Menurut eks pelatih Timnas Kanada itu, kesempatan melihat langsung sesi latihan memberi perspektif berbeda dibanding hanya mengamati dari tribun stadion. Di sanalah karakter, etos kerja, dan profesionalisme pemain benar-benar terlihat.

Kesan positif pun ia dapatkan selama berada di lapangan latihan Persija. Herdman memuji keterbukaan klub, mulai dari pemain hingga jajaran pelatih, yang menurutnya menunjukkan sikap profesional dan penuh respek.

“Saya sangat terkesan. Keramahan para pemain Persija hari ini sangat fantastis. Mereka membuka pintu untuk kami. Pelatih mengizinkan kami menonton latihan dan sangat terbuka dengan masukannya,” ungkapnya.

Lebih dari sekadar kunjungan, Herdman menilai momen seperti ini penting untuk membangun relasi antara Tim Nasional dan klub.

“Penting membangun hubungan ini. Para pemain juga perlu melihat pelatih kepala berada di lingkungan mereka. Mereka tahu saya sedang mengawasi,” tegas Herdman.

Tak hanya menyerap kesan, Herdman juga aktif berdialog dengan banyak pihak. Ia mengaku telah mengunjungi Bali United dan Persita Tangerang, serta berbicara langsung dengan manajer dan ofisial klub. Fokus utamanya adalah menggali informasi soal talenta muda potensial di Liga Indonesia.

“Saya mengajukan pertanyaan yang sama: Pemain muda mana yang menunjukkan potensi nyata dan mengekspresikan diri di level yang mungkin layak dipanggil ke Tim Nasional,” jelasnya.

Bagi Herdman, pengetahuan lokal dari para pelatih dan ofisial klub memiliki nilai yang sangat penting. Ia ingin memastikan setiap masukan didengar dan dihargai sebelum mengambil keputusan besar.

“Saya akan mendengarkan sebanyak mungkin orang untuk jangka waktu tertentu. Lalu, pada waktu yang tepat, saya akan menutup pintu itu dan siap membuat beberapa keputusan besar,” pungkasnya.
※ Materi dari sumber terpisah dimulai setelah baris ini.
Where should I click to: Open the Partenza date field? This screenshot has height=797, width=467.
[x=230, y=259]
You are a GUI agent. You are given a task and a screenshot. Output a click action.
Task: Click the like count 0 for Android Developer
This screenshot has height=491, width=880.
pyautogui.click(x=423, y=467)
Kunjungan ke Persija ini menjadi sinyal kuat bahwa era John Herdman di Timnas Indonesia akan ditandai dengan proses seleksi yang detail, terbuka, dan berbasis pengamatan langsung—bukan sekadar reputasi nama besar.

Sementara itu, pelatih Persija, Mauricio Souza, menyambut positif kehadiran John Herdman.
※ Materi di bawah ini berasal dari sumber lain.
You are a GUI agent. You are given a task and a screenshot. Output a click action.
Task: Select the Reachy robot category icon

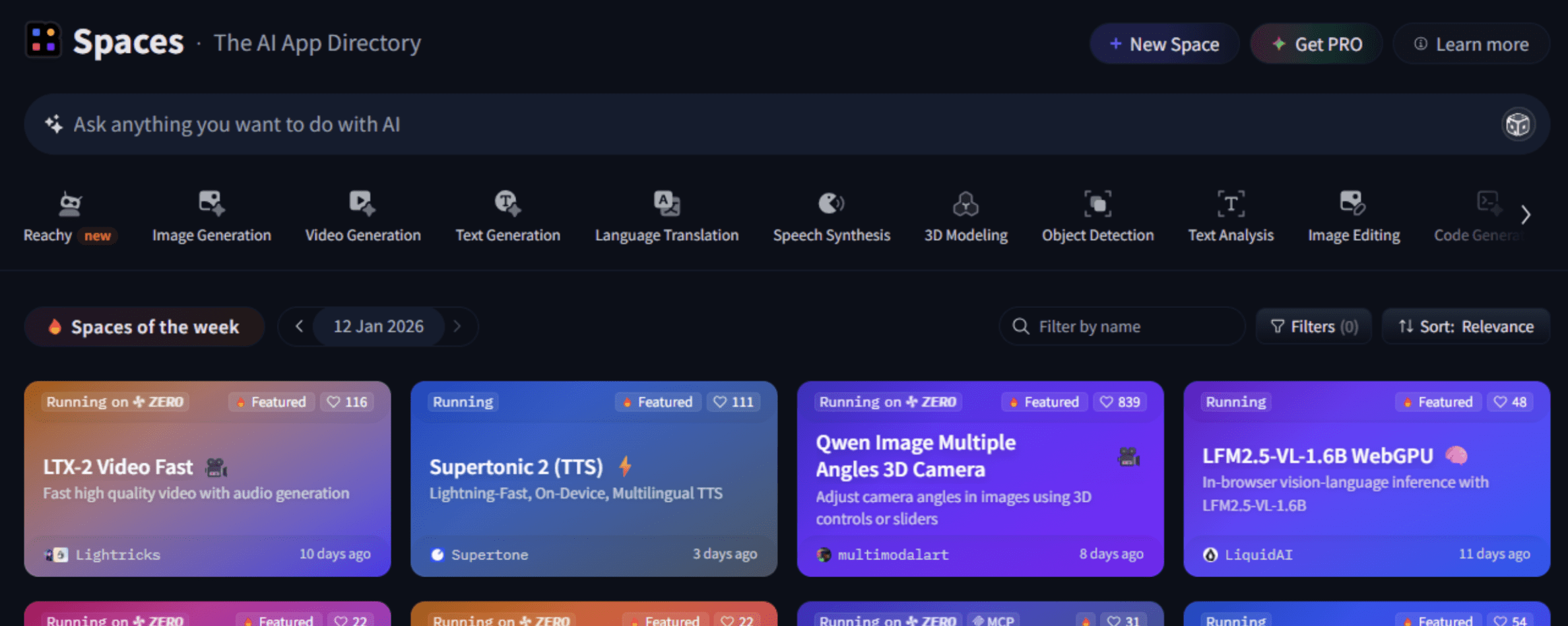tap(70, 204)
“Dia memuji tim kami. Dia memang memiliki ide untuk mengunjungi klub-klub. Kami sempat berbincang singkat. Saya mengucapkan selamat atas tantangan yang dia ambil. Saya sangat menyukai inisiatifnya untuk mengunjungi klub dan berbicara dengan para pelatih,” ujar Mauricio Souza, dikutip laman resmi Persija.

“Terlihat dia sangat termotivasi dan bekerja keras. Saya mendoakan kesuksesannya dan berharap pada 2030 Indonesia bisa tampil di Piala Dunia,” tambah pelatih asal Brasil itu.